Lovastatin was isolated from a strain of Aspergillus terreus and it was the first statin approved by the FDA (August 1987).
Lovastatin is also naturally produced by certain higher fungi such as Pleurotus ostreatus (oyster mushroom) and closely related Pleurotus spp.[1]
In 1998, the US Food and Drug Administration (FDA) placed a ban on the sale of dietary supplements derived from red yeast rice, which naturally contains lovastatin, arguing that products containing prescription agents require drug approval.
Compactin and lovastatin, natural products with a powerful inhibitory effect on HMG-CoA reductase, were discovered in the 1970s, and taken into clinical development as potential drugs for lowering LDL cholesterol.
However, in 1980, trials with compactin were suspended for undisclosed reasons (rumoured to be related to serious animal toxicity). Because of the close structural similarity between compactin and lovastatin, clinical studies with lovastatin were also suspended, and additional animal safety studies initiated.

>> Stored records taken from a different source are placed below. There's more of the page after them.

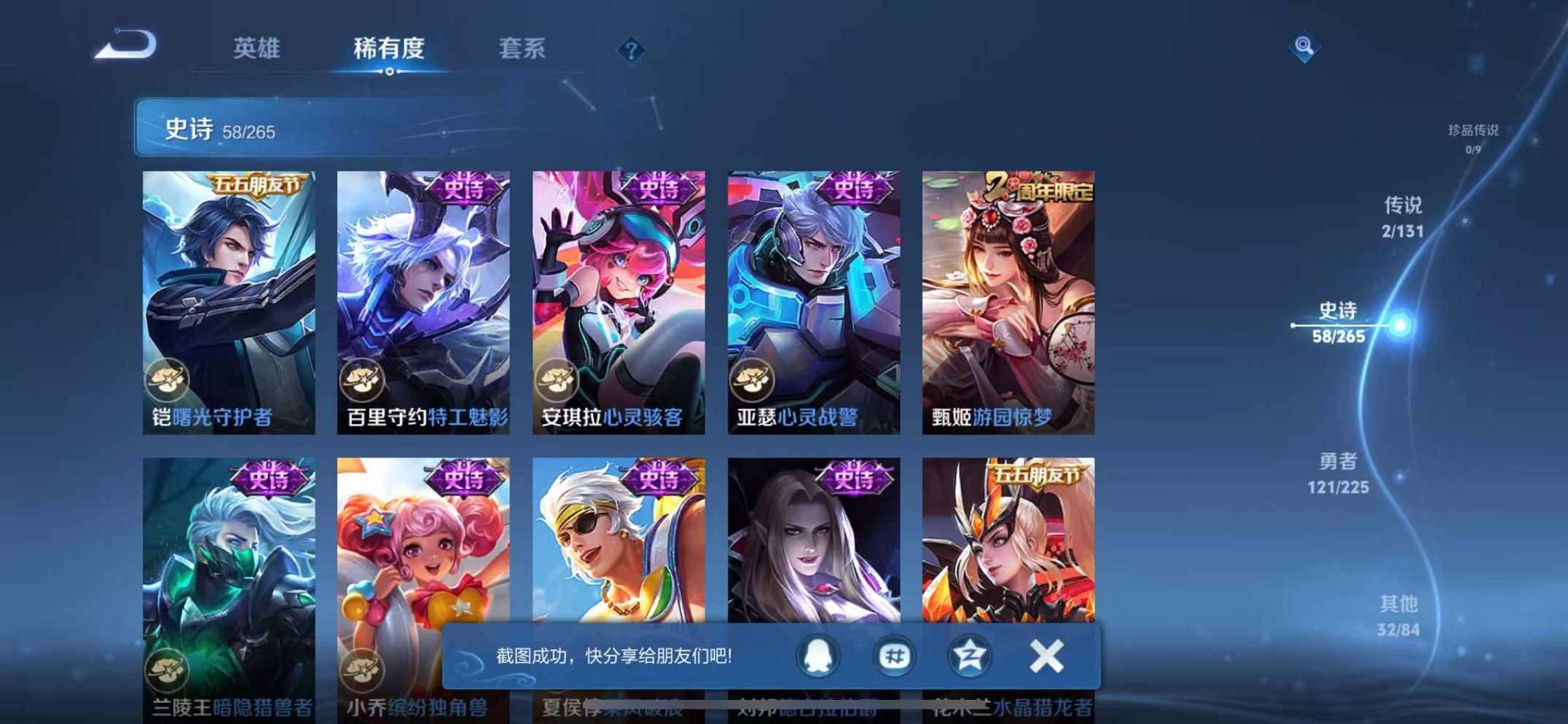Switch to the 英雄 tab
This screenshot has height=724, width=1568.
pos(256,48)
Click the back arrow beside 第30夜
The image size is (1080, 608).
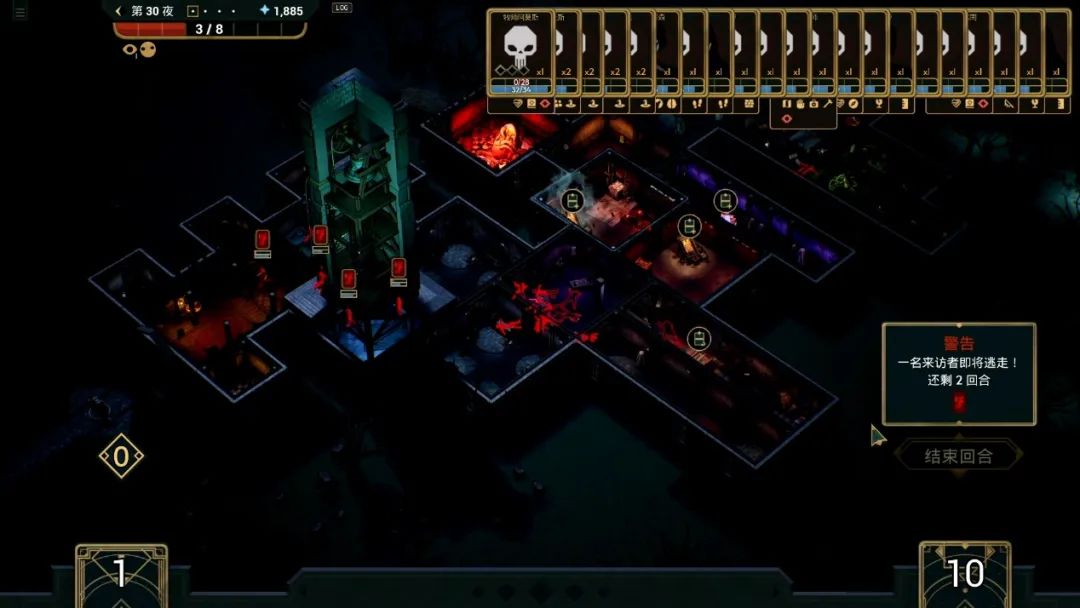pyautogui.click(x=119, y=11)
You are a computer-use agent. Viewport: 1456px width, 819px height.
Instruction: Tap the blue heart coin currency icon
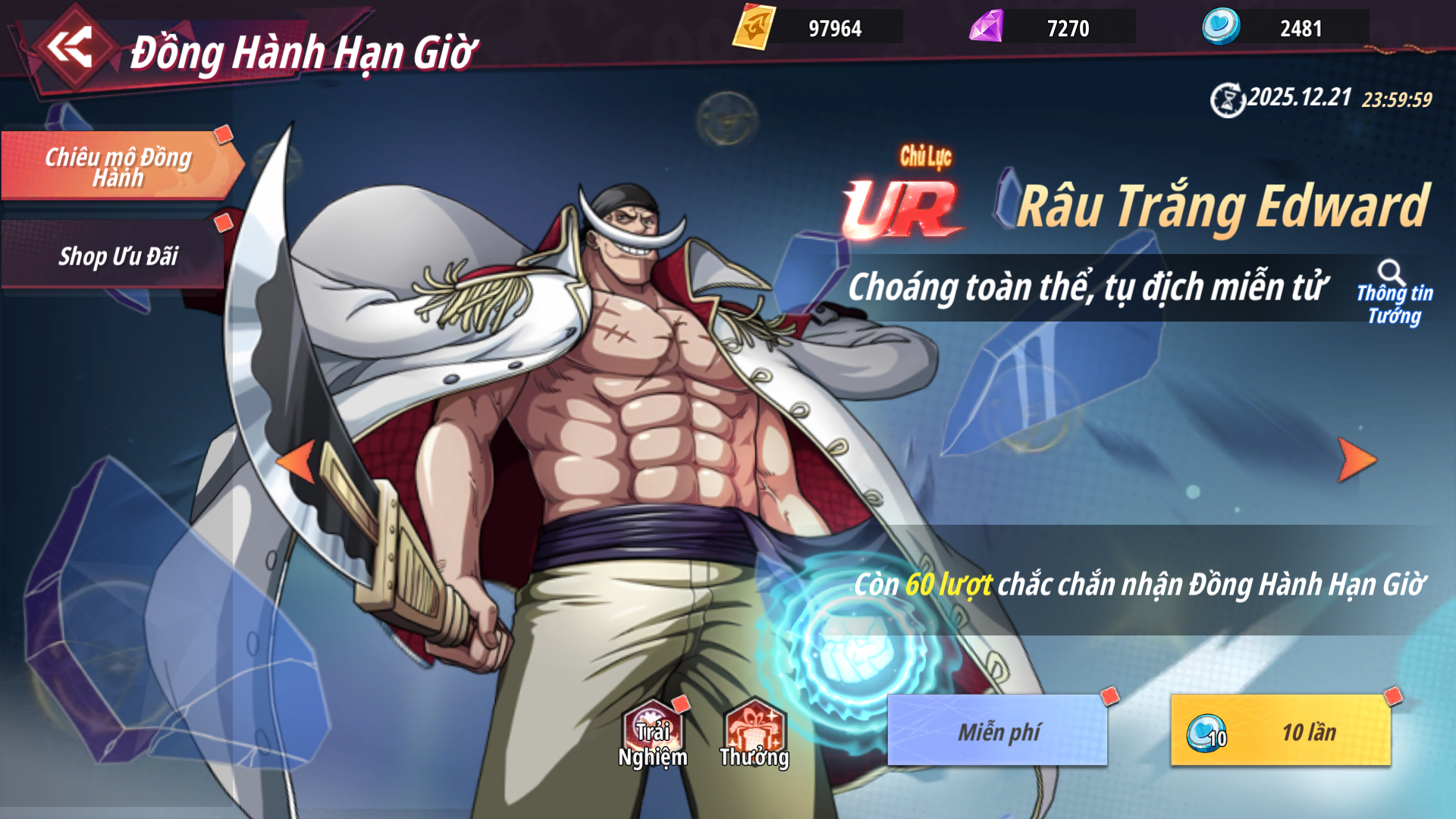point(1221,27)
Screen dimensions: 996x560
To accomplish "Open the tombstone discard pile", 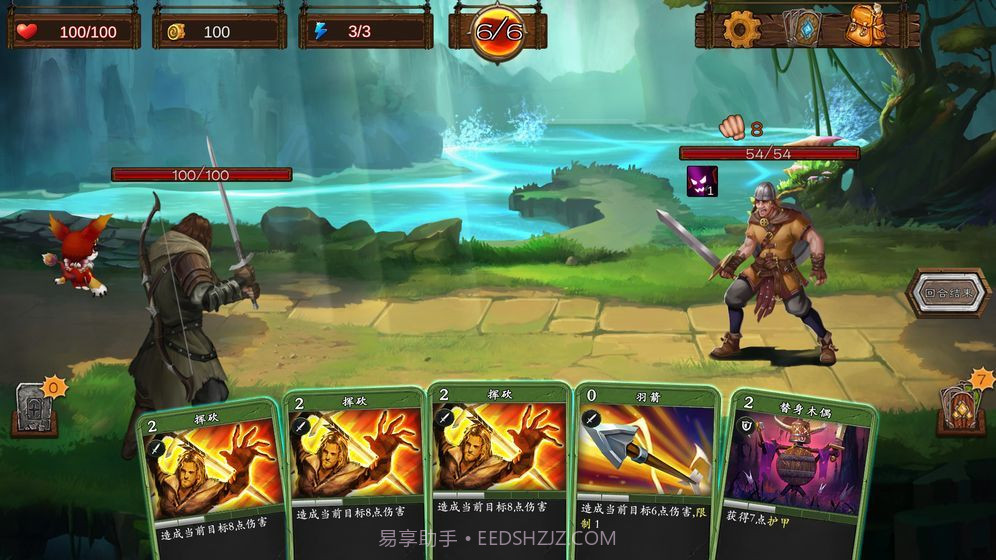I will [x=34, y=409].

In 1982 some small-scale clinical investigations of lovastatin, a polyketide-derived natural product isolated from Aspergillus terreus, in very high-risk patients were undertaken, in which dramatic reductions in LDL cholesterol were observed, with very few adverse effects. After the additional animal safety studies with lovastatin revealed no toxicity of the type thought to be associated with compactin, clinical studies resumed.
Large-scale trials confirmed the effectiveness of lovastatin. Observed tolerability continued to be excellent, and lovastatin was approved by the US FDA in 1987.
Lovastatin at its maximal recommended dose of 80 mg daily produced a mean reduction in LDL cholesterol of 40%, a far greater reduction than could be obtained with any of the treatments available at the time. Equally important, the drug produced very few adverse effects, was easy for patients to take, and so was rapidly accepted by prescribers and patients. The only important adverse effect is myopathy/rhabdomyolysis. This is rare and occurs with all HMG-CoA reductase inhibitors.